Memang, tutur Emy, UU tentang perlindungan perempuan dan anak sudah cukup banyak dan lengkap, tapi masih ada banyak celah bagi orang yang berbuat buruk untuk memanfaatkan kelemahan korban.
"Sebenarnya undang-undang yang mengatur tentang kekerasan seksual terhadap perempuan, sudah diatur di beberapa undang-undang. Misalnya UU tentang HAM, UU PKDRT, dan UU penghapusan kekerasan seksual," ujar dosen yang juga seorang advokat sejak tahun 2000 tersebut.

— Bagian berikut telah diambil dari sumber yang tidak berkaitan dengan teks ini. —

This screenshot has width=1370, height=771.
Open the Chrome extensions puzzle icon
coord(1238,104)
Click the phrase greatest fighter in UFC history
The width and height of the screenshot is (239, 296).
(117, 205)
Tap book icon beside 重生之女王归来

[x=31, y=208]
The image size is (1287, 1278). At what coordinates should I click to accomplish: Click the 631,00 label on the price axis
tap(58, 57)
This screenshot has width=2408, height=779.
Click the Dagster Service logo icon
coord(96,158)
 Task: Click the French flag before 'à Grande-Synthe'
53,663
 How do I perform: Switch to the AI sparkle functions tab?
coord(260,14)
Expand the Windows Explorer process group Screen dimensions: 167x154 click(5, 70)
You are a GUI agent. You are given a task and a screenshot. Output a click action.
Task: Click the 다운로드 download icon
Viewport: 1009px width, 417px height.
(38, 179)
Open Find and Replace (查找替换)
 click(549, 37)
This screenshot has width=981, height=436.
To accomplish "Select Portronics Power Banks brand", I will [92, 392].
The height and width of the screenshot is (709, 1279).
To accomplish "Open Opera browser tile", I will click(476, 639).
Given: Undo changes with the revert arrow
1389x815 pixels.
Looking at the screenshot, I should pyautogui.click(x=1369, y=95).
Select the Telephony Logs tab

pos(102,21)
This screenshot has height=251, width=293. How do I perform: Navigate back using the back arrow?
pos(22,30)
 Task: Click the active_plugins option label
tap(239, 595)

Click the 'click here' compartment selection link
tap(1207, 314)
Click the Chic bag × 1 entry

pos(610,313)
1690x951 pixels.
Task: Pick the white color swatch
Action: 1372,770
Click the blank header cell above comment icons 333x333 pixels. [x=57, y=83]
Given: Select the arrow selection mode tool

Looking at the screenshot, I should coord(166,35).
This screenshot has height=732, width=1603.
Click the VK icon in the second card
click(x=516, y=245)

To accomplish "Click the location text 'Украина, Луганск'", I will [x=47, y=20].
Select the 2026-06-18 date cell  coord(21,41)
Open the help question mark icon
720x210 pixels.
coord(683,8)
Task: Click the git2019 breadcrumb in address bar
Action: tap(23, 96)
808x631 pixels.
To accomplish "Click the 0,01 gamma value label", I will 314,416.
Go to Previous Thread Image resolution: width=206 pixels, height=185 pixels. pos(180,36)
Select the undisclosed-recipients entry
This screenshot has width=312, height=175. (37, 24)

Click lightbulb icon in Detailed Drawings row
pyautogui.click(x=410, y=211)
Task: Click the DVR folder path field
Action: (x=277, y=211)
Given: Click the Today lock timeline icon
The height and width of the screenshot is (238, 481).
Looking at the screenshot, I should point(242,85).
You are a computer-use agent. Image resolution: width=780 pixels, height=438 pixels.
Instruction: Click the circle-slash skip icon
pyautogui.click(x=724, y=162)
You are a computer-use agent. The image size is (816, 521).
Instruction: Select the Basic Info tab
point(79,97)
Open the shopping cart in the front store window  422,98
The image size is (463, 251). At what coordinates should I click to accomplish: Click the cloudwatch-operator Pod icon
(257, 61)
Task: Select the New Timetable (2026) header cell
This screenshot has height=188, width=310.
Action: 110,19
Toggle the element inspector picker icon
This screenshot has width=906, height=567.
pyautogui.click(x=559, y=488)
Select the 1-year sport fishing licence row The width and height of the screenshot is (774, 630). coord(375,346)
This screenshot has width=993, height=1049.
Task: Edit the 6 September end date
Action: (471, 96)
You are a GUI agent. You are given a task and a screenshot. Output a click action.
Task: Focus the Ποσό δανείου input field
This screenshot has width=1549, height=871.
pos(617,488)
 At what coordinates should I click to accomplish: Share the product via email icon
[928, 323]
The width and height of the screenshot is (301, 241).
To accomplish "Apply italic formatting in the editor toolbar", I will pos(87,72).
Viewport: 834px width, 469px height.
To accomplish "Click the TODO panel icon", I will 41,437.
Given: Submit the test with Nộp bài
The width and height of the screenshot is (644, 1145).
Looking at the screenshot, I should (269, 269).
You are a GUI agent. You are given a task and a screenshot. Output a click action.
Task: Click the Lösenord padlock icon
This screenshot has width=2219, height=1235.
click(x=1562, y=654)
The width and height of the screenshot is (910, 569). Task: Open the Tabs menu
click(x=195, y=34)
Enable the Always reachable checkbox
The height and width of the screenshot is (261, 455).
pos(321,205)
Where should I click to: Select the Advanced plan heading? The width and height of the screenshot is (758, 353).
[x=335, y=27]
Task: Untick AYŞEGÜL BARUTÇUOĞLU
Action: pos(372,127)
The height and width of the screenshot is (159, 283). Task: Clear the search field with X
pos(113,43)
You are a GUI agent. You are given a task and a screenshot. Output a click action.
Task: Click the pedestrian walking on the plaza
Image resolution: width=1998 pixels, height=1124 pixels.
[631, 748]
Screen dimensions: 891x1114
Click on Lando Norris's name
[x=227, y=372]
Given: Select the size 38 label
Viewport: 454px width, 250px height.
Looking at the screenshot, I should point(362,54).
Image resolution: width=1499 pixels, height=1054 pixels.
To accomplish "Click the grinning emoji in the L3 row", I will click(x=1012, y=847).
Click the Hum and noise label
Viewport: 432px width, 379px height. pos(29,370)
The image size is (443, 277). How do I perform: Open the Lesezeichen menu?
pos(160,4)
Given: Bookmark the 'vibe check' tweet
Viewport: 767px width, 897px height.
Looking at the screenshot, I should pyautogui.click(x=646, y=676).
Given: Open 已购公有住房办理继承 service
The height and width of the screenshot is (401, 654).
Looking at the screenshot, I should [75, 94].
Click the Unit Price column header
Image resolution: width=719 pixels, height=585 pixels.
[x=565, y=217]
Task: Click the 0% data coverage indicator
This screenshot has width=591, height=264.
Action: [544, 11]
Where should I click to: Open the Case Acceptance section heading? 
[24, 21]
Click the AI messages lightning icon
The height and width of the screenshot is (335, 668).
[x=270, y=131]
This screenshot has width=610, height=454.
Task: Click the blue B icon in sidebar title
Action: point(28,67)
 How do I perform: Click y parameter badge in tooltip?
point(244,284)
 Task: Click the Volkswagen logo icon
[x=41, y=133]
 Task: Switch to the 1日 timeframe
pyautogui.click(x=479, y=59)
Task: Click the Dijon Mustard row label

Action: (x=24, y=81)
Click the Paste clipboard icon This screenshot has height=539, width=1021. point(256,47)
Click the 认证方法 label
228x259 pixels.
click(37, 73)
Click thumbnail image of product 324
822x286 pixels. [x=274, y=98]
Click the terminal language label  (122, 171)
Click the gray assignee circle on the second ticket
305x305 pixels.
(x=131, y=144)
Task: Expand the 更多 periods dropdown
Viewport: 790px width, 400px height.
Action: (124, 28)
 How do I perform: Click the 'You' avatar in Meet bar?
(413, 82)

Namun, mengapa walau dengan adanya berbagai UU tersebut, masih saja memakan korban perempuan dalam kasus pelecehan dan kekerasan seksual?
Emy mengatakan bahwa jika dikaji dari isinya, UU tersebut memang bertujuan untuk melindungi perempuan. Tapi dalam prakteknya, UU berbenturan dengan acara pidana ketika pemeriksaan di kepolisian maupun di persidangan.
"Jadi UU ini saya pikir efektif hanya untuk langkah pencegahan saja. Jadi dibutuhkan tim khusus untuk melakukan sosialisasi tanggal tersebut. Misalnya adanya Tim Perlindungan Perundungan dan Kekerasan (TPPK)," ujar Emy.
UU tersebut dinilai belum efektif karena dari perspektif perlindungan perempuan dan anak, UU ini memang berfungsi hanya untuk melindungi korban pelecehan dan kekerasan seksual.
Saat acara pidana dilakukan, maka minimal harus ada dua alat bukti, yaitu saksi dan bukti.Â
Jika ada kekerasan seksual, maka hasil visum bisa menjadi bukti adanya kejadian tersebut. Namun berbeda dengan kejadian pelecehan seksual yang susah untuk dibuktikan.
Emy menjelaskan, "Misalkan ada pelecehan seksual berupa kontak fisik yang "tidak separah" pemerkosaan (misalnya meraba). Biasanya dilakukan di tempat yang sepi sehingga sulit untuk menemukan saksi. Di kejadian itu juga sulit untuk menemukan bukti karena kejadian cepat sehingga tidak ada bekas bukti dan sulit menjerat pelaku,".
Upaya Perlindungan Perempuan
Kasus pelecehan dan kekerasan seksual terhadap perempuan marak terjadi baik di kota besar maupun di daerah terpencil. Namun sebab ketidakmerataan pendidikan membuat perempuan yang ada di daerah terpencil lebih rawan untuk mengalami hal tersebut.
"Jadi mereka tidak tahu apa yang harus dilakukan ketika menjadi korban perbuatan tersebut. Karena ketika lapor pun sama dengan membuka aib diri sendiri," ucap perempuan yang sudah 11 tahun menjadi dosen tersebut.